The war was a humanitarian intervention as well as an attempt to get the terrorists. The food drops were mere military propaganda-enough food for 37,500 people a day, if it was distributed, which it couldn’t be-and they accompanied bombing that disrupted aid programs designed to feed millions. The lack of humanitarian intent was shown later by the U.S. government’s ignoring a call by aid agencies and U.N. officials for a bombing halt so enough food could be trucked in. UNICEF estimated that because of the disruption of aid caused by the bombing and earlier the threat of bombing, as many as 100,000 more children might die in the winter. After the withdrawal of the Taliban, as much of the country collapsed into chaos and bandits started looting aid stores, the United States held up for almost a month proposals for a peacekeeping force, and didn’t even pressure the Northern Alliance to restore order and facilitate aid, as aid workers were unable to reach at least one million people in desperate need.

The war was conducted by surgical strikes, minimizing collateral damage. There’s no such thing as a surgical strike-the most precise weapons miss 20-30 percent of the time, and only 60 percent of the ordnance dropped on Afghanistan has been precision-guided. The United States has also used such devastating weapons as cluster bombs and daisy cutters, which by their nature are indiscriminate, so “collateral damage” cannot be controlled. Also, U.S. bombing campaigns generally deliberately target civilian infrastructure. In this case, there are reports of power stations, telephone exchanges, and even a major dam being destroyed, with potentially catastrophic effects. Totaling up all reports, including those from the foreign press, Professor Marc Herold of the University of New Hampshire estimated the number of civilians killed directly by bombs and bullets as of December 6, 2001 to be 3,767, a number he feels is, if anything, an underestimation. This is already greater than the number of innocents who died in the attacks on September 11, and it doesn’t include the likely greater number who have died of indirect effects.

It was a war of civilization against barbarism. As if the above weren’t enough, at the siege of Kunduz, where thousands of foreign fighters were trapped along with many thousands of Afghan Taliban fighters, Defense Secretary Donald Rumsfeld did everything short of calling for the foreigners to be killed. Later, a group of foreigners imprisoned in a fort and convinced they were going to be killed staged a rebellion. The fort was bombed and strafed by U.S. planes, even though later reports indicate that perhaps hundreds of the prisoners had their hands bound-this is almost certainly a war crime. At the same time, government officials and media pundits began calling for Osama bin Laden to be killed even if he surrendered.

It was a war against terrorism. The Northern Alliance, which the United States has put in power over most of Afghanistan, is a bunch of terrorists, known for torture, killing civilians, and raping women. The United States harbors many terrorists, like Emanuel Constant of Haiti, a number of Cubans, and Henry Kissinger. It still runs its own terrorist training camp, the School of the Americas/Western Hemisphere Institute for Security Cooperation. It still supports Israeli state terrorism against the Palestinians. And it is committing state terrorism itself, by recklessly endangering civilians for its political goals.

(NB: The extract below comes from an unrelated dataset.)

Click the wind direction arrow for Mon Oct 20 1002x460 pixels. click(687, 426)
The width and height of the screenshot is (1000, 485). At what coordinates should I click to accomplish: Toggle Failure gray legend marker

The administration’s primary motive has been to ensure the security of Americans. The war has greatly increased the risks to Americans. By creating a tremendous pool of anger in the Muslim world, it is the ultimate recruiting vehicle for bin Laden, who is seen as a hero by many now, though he was ignored before. It was not even the best way to catch bin Laden, as pointed out above. Other measures decrease security as well. Calls to increase the scope of CIA operations and involve them more with criminals and terrorists seem to ignore the fact that it was just such CIA meddling that helped create the international Islamic extremist movement. Bush administration calls to sell weapons to countries that violate human rights destabilize the world. And missile defense, which would not have helped at all with an attack like this even if it was technically feasible, threatens to set off a new arms race. On the homefront, corporate profits and the ideology of free enterprise were more important to the administration than increasing security through the nationalization of airport security personnel, even though corporations have been found to be using convicted felons and paying barely over minimum wage, thus ensuring low motivation and incompetence. The profits of Bayer, the maker of Cipro, used to treat anthrax, were more important than ensuring a reasonably-priced supply of Cipro for people in case of a large-scale anthrax attack.

The attacks of September 11 united us together in a noble enterprise. Although many people did come together, the Bush administration tried to use that idea of unity to subvert democracy, even calling for Congress to give the president trade promotion authority (the right to present trade agreements “as is,” so Congress can approve or disapprove but not amend) as part of the “war on terrorism.” In the end, there was no unity; airline corporations were bailed out, while laid-off airline employees got nothing; the Republicans tried to give corporations a huge tax break in their economic stimulus package, while no provision was made to counter surging unemployment; and legislative aides on Capitol Hill got vastly better treatment during the anthrax scare than did postal workers.

This whole enterprise has also shed light on some longer-standing myths we hold about ourselves:

All sectors of society have an abiding commitment to civil liberties and due process of law. The USA PATRIOT Act allows law enforcement far greater power, including the right to search your house without notification. It can effectively deprive noncitizens of basic rights like habeas corpus. Attorney-client privilege has been breached in some cases. Many people have been held incommunicado for months in the ongoing investigation. Bush has even authorized the use of military tribunals, which can use secret evidence, convict on very low standards of evidence, and deny a defendant the right to choose a lawyer. The FBI has even considered sending detainees to other countries to be tortured. Although there is significant opposition to these threats to civil liberties and due process, it is not as yet very widespread.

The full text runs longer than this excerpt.